Bild: So sieht das aus: ein menschliches Hüftgelenk.
BERLIN taz | Wenige Wochen nach dem Eklat wegen defekter Brustimplantate
kündigt sich in Europa ein weiterer Skandal um gefährliche Medizinprodukte
an, dessen Ausmaß die Gesundheitsschäden durch Silikonkissen in den
Schatten stellen dürfte: Wissenschaftler des britischen Fachjournals Lancet
forderten am Montag, Hüftprothesen aus Metall wegen ihres potenziell
giftigen Abriebs generell zu verbieten.
Ein weiterer Grund sei, dass Patienten mit Metallhüften weitaus häufiger
nachoperiert werden müssten als etwa Träger von Keramikhüften. Die
zuständigen EU-Aufsichtsbehörden wollten noch am Nachmittag erste
Konsequenzen während einer Telefonkonferenz zur Risikobewertung erörtern,
sagte ein Sprecher des zuständigen Bundesinstituts für Arzneimittel und
Medizinprodukte (BfArM).
Das Forscherteam um den Orthopädie-Professor Ashley Blom von der
Universität Bristol, auf die die Lancet-Autoren ihre Forderungen stützen,
hatte 400.000 Hüftoperationen aus einer Datenbank für England und Wales
analysiert, bei denen in den Jahren 2003 bis 2011 Implantate eingesetzt
wurden. Mehr als 31.000 davon waren Metall-auf-Metall-Prothesen, die
anderen aus Keramik oder Polyethylen.
Das Ergebnis: Wenn ein Gelenkkopf aus Metall auf eine Gelenkpfanne aus
Metall stößt, entsteht giftiger Abrieb, der in den Körper gelangen und dort
Entzündungen hervorrufen kann. Und: Je größer die Gelenkflächen der
Metall-auf-Metall-Implantate waren, desto größer war die Gefahr, dass sie
eines Tages ausgetauscht werden mussten. „Alle Patienten, die solche
Implantate haben, sollten gut überwacht werden“, schreiben die Forscher.

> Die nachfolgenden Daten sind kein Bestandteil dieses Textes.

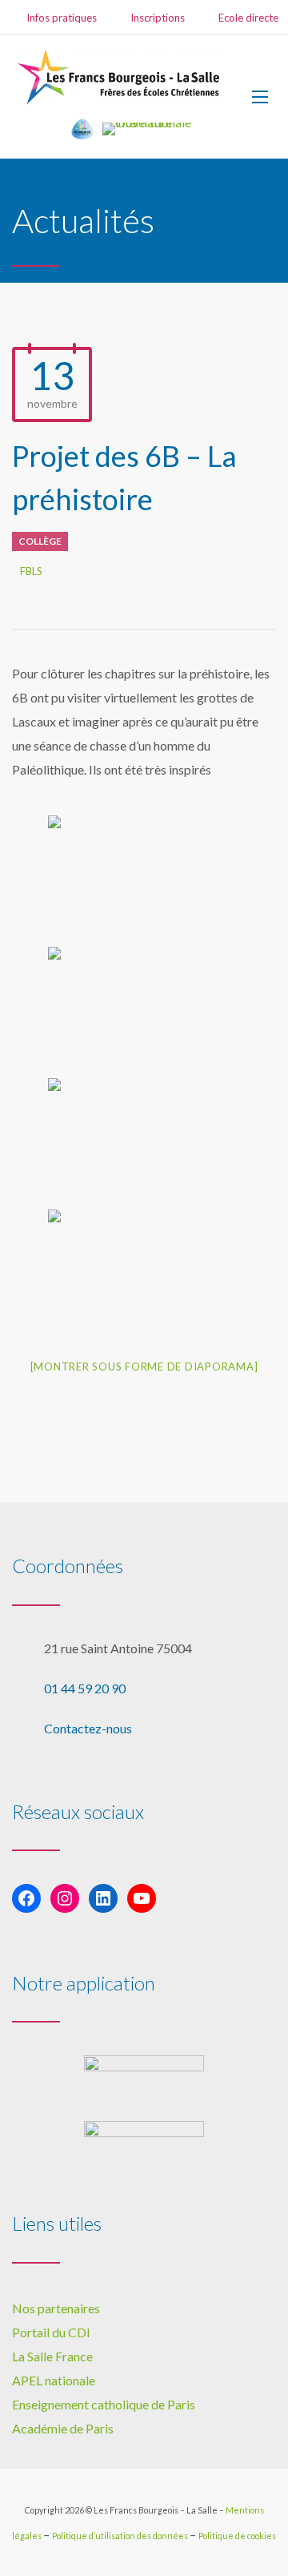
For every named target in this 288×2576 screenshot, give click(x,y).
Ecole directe (248, 17)
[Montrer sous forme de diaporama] (144, 1366)
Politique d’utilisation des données (121, 2535)
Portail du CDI (51, 2332)
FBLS (31, 571)
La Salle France (52, 2356)
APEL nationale (53, 2380)
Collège (40, 541)
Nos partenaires (56, 2308)
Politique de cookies (237, 2535)
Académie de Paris (63, 2428)
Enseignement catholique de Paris (103, 2404)
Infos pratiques (61, 17)
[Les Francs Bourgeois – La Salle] (120, 77)
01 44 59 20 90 (85, 1688)
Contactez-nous (88, 1728)
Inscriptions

## Erhöhtes Krebsrisiko möglich
Bereits Ende Februar hatten die Fachzeitschrift British Medical Journal und
die britische Arzneimittelbehörde MHRA vor Gewebeschädigungen durch
Metall-auf-Metall-Gelenke gewarnt. Möglich seien ferner ein erhöhtes
Krebsrisiko und Schäden an Leber, Niere und Milz.
Das BfArM, das als Aufsichtsbehörde für Medizinprodukte dem
Bundesgesundheitsministerium unterstellt ist, erklärte, betroffene
Patienten hätten selbstverständlich Anspruch auf medizinische Nachsorge –
etwa bildgebende Diagnostik, um Brüche zu erkennen, oder regelmäßige
Blutuntersuchungen, um den Metallabrieb festzustellen. Die medizinischen
Fachgesellschaften seien hierüber informiert worden. Eine generelle
Empfehlung zum Ausbau der Metallhüften schloss das BfArM derzeit jedoch
aus.
Metallhüften galten bislang als robuster als etwa Keramikimplantate und
wurden daher vor allem Patienten empfohlen, die viel Sport treiben. Wie
viele Menschen in Deutschland betroffen sind, könne nicht gesagt werden, so
das BfArM – ein entsprechendes Implantateregister existiert nicht. Der
EU-Gesundheitskommissar John Dalli hat seine EU-weite, verpflichtende
Einführung nach dem Brustimplantate-Skandal gefordert.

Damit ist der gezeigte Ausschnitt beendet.